[Rows of pointing data]
◆ ◆ ◆

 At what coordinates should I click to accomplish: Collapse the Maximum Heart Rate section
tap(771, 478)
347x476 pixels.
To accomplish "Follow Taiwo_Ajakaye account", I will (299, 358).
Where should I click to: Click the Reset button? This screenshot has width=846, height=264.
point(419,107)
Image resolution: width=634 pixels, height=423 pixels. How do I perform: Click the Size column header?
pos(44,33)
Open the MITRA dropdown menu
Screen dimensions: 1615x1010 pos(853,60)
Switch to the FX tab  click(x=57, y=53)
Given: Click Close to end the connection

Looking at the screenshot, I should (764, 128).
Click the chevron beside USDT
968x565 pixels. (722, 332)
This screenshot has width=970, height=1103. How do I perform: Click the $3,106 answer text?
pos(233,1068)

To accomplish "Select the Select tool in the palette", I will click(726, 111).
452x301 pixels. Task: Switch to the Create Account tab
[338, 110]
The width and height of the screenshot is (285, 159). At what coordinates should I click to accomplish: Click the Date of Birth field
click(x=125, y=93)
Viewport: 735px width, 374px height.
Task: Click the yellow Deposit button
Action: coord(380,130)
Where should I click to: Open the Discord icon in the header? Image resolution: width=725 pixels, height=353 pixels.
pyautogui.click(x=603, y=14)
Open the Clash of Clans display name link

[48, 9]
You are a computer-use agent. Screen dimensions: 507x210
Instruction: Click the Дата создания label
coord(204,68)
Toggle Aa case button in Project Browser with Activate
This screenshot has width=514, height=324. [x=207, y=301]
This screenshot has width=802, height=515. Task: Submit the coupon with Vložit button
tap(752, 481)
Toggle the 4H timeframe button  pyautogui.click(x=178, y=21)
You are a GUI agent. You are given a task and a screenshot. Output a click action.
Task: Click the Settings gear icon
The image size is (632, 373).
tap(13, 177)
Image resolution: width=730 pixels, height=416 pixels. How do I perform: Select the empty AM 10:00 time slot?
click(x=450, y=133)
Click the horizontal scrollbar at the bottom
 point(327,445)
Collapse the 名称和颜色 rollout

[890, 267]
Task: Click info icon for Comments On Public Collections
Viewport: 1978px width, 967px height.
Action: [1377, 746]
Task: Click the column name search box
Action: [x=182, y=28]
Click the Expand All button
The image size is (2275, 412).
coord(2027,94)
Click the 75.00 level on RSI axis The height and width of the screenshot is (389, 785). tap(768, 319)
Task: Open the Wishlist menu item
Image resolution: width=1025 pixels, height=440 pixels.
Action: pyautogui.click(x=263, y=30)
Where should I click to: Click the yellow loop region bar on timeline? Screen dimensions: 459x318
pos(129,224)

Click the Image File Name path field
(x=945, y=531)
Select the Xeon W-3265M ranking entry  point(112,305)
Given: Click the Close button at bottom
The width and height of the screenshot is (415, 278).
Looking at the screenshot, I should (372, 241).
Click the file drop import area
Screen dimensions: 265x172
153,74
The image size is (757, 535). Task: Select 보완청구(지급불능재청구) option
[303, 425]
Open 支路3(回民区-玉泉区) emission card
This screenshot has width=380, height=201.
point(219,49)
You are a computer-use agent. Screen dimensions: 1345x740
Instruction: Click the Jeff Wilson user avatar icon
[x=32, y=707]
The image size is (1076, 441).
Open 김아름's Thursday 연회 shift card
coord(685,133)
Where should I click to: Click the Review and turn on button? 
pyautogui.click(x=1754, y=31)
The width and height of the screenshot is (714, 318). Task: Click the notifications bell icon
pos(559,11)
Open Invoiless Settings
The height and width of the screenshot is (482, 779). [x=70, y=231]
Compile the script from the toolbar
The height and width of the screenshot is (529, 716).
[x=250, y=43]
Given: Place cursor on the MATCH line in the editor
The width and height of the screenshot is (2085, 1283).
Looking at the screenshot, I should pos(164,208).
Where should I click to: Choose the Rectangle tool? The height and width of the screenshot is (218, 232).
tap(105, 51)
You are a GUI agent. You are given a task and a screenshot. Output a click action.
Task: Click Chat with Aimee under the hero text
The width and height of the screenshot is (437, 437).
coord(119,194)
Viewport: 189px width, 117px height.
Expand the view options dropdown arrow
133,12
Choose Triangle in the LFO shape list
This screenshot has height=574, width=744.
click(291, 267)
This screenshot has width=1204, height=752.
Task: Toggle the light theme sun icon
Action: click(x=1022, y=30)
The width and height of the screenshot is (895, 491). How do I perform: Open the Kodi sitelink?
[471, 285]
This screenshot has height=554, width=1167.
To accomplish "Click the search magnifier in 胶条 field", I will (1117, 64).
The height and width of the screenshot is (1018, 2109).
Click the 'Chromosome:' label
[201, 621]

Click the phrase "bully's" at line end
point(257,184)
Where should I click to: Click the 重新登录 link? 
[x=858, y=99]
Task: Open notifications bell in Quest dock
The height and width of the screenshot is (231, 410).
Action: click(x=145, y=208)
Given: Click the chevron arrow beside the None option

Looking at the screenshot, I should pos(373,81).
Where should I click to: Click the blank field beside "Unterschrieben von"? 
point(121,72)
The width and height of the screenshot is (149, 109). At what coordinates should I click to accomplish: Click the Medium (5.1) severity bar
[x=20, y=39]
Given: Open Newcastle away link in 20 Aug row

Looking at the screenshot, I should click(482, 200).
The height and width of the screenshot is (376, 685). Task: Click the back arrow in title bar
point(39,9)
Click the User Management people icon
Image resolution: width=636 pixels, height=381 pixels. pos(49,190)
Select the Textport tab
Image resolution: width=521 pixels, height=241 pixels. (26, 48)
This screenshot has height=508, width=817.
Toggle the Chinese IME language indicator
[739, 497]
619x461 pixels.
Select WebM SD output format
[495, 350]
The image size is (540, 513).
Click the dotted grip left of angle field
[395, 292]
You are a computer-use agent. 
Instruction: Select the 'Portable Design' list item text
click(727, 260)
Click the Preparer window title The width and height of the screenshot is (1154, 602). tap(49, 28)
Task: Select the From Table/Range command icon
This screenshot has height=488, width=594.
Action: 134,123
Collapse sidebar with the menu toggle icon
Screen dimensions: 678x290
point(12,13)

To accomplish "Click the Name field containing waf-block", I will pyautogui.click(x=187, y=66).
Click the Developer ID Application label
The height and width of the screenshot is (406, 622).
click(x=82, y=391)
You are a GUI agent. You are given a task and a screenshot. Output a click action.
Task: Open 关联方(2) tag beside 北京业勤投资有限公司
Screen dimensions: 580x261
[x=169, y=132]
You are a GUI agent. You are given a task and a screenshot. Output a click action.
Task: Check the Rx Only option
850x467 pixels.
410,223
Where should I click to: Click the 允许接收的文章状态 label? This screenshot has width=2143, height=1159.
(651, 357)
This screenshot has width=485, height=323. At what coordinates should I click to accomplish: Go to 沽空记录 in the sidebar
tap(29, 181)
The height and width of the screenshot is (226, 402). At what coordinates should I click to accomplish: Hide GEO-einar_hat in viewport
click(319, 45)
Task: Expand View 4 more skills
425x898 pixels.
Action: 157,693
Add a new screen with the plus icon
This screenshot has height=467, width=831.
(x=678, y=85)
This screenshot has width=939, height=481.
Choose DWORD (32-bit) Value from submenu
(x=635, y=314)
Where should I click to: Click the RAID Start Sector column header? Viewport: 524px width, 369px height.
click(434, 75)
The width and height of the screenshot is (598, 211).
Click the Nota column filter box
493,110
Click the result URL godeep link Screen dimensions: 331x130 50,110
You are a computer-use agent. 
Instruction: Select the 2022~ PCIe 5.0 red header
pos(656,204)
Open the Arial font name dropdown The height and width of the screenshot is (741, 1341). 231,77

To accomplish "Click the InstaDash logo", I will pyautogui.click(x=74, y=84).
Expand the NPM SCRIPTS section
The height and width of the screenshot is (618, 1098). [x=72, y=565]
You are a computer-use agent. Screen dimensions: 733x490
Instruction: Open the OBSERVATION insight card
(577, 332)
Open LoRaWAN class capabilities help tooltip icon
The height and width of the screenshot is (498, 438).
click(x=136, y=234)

◆ ◆ ◆

• _Task_
Convert the part that opens with the line containing "Where should I click to: Click the Reset" and closes with the line containing "Looking at the screenshot, I should (764, 128)." into a two-column CSV with the headers input_text and answer_text. Give one line per row, with the row's text in the first quoted field and its answer in the second, and replace any line breaks with spaces.

• _Exercise answer_
input_text,answer_text
"Where should I click to: Click the Reset button? This screenshot has width=846, height=264.","point(419,107)"
"Image resolution: width=634 pixels, height=423 pixels. How do I perform: Click the Size column header?","pos(44,33)"
"Open the MITRA dropdown menu","Screen dimensions: 1615x1010 pos(853,60)"
"Switch to the FX tab","click(x=57, y=53)"
"Given: Click Close to end the connection","Looking at the screenshot, I should (764, 128)."